Maladies professionnelles : des risques trop souvent ignorés

Un article rédigé par Marius Segura--Gattuso, Melchior Gormand - RCF, le 15 mai 2025 - Modifié le 23 mai 2025
Je pense donc j'agisMaladies professionnelles : des risques trop souvent ignorés

Chaque année, de nombreux salariés tombent malades à cause de leur travail, souvent sans le savoir. Contrairement aux accidents du travail qui sont visibles, les maladies professionnelles progressent lentement et passent fréquemment inaperçues. Douleurs musculaires, problèmes respiratoires, stress. Comment s'en rendre compte et comment tirer la sonnette d'alarme ? Une émission Je pense donc j'agis présentée par Melchior Gormand.

© Freepik© Freepik

Lorsque l’on imagine une maladie professionnelle, on pense généralement à une blessure grave, physique qui immobilise complètement le travailleur. Pourtant, les maladies professionnelles sont beaucoup plus variées et tout aussi dangereuses. Effondrement psychologique, “burnout” et tant d'autres, qu’est-ce qu’une maladie professionnelle ?

Le Dr Christian Expert, médecin du travail et président du Comité Technique National I de la CNAM (Caisse nationale de l’Assurance Maladie) définit ce type de maladie : “c'est une maladie qui est liée directement à l'exposition à un risque professionnel. Il peut être physique, chimique, biologique ou psychique". Il poursuit en expliquant les conditions de reconnaissance : "il y a des maladies professionnelles officiellement reconnues, avec des tableaux ; si vous avez une maladie strictement définie et que vous remplissez les conditions d'exposition, on va vous reconnaître en maladie professionnelle".

Quelle est l’ampleur des maladies professionnelles ?

Au cours des 10 dernières années, Jean-Claude Delgènes, directeur du cabinet Technologia explique que “les maladies professionnelles reconnues sont de l'ordre de 45.000 chaque année”. Le Dr Christian Expert souligne un fossé de reconnaissance des maladies professionnelles psychiques. “Un peu moins de 2.000 maladies professionnelles psychiques reconnues en France, et autour de 20.000 accidents psychiques reconnus."

On a trop de morts chaque année en France liés aux accidents du travail

Pour le directeur du cabinet Technologia, ce chiffre est susceptible d’augmenter. “Il y a une inflation énorme de pathologies psychiques au travail non reconnues. Il y en a plus de 100.000 liées au travail.”

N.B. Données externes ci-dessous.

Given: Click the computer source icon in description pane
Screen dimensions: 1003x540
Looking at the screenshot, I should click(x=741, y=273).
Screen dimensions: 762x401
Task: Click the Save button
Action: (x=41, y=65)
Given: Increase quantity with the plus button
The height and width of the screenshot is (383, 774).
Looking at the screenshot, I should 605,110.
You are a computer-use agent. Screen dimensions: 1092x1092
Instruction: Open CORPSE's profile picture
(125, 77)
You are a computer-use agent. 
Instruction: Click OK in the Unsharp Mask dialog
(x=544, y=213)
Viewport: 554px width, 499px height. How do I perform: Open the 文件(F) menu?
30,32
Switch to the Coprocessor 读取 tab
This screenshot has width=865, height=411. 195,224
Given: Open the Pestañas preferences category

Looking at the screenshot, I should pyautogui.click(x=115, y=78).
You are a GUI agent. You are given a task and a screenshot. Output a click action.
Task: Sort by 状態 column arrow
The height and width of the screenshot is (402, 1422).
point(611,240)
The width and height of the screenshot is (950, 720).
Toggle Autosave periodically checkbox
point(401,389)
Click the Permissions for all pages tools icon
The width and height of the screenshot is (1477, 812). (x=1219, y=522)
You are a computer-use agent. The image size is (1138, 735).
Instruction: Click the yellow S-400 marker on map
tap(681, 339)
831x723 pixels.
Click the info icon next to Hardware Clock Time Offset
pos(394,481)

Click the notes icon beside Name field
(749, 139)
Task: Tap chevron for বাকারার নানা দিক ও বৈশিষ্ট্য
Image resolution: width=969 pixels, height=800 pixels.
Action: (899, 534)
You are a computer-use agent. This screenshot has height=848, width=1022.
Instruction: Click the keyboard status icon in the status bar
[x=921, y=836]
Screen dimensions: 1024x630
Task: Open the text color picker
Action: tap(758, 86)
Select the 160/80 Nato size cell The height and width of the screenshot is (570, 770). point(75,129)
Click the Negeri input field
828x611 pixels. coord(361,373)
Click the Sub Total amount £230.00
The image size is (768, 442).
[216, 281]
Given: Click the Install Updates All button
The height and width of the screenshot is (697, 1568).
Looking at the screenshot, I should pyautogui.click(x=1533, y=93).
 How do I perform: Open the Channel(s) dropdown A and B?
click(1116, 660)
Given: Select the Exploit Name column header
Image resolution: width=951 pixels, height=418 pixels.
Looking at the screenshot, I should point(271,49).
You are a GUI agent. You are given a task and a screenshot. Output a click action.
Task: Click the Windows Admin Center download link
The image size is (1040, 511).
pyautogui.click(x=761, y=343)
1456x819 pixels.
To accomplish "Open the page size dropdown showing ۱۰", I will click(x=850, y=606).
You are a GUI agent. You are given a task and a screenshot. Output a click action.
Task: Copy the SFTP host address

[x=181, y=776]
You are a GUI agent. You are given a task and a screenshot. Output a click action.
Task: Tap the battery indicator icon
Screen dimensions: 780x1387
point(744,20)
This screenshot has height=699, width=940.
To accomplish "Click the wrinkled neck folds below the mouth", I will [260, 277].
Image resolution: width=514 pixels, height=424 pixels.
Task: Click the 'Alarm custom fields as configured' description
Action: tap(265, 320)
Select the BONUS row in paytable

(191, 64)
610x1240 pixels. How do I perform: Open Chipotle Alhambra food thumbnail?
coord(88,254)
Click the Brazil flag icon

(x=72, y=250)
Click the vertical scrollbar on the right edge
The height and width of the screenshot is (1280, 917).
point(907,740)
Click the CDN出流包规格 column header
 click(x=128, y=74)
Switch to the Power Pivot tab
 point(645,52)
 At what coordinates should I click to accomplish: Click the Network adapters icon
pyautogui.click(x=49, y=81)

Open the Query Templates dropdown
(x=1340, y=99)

Parmi les milieux les plus touchés, le BTP est loin devant. “Les accidents mortels, notamment dans le BTP, restent fréquents, avec un peu moins de 200 accidents mortels par an”, constate Dr Christian Expert. “On a trop de morts chaque année en France liées aux accidents du travail ou aux accidents de trajet (environ 250 morts chaque année)”, déplore Jean-Claude Delgènes.
 

L’impact phénoménal du burn-out

Le report de l'âge de départ à la retraite, associé à l'intensification du rythme de travail, joue un rôle non négligeable dans l'émergence des burn-out. Pour Jean-Claude Delgènes, il ne faut pas prendre ce problème à la légère. “Un burn-out, c'est en moyenne neuf mois d'arrêt maladie.”

Lucie, une auditrice travaillant dans la région parisienne, fait état de sa situation dans son précédent emploi. “J'étais au fond du gouffre. J'ai alerté, j'appelais à plusieurs reprises mon employeur. Il savait que la situation n'allait pas.” Elle accuse le coup d’une négligence de ses supérieurs. “J'y croyais, je faisais confiance à mes supérieurs. On me disait : “Vous êtes consciente de la situation, vous ne ferez pas de burn-out”. Jusqu'au jour où j'ai tout mis dans un placard et je suis rentrée chez moi.”

Un burn-out, c'est en moyenne neuf mois d'arrêt maladie

Samir, un autre auditeur, a aussi atteint le point de rupture. “Le point d’origine, c’est que j’ai fait des semaines de 70 h pendant plus d'un an. On m’a dit : “Tu prends les missions.” J’ai eu une accélération cardiaque avec des larmes, des malaises, et j’ai perdu connaissance. J’étais complètement en burn-out.” 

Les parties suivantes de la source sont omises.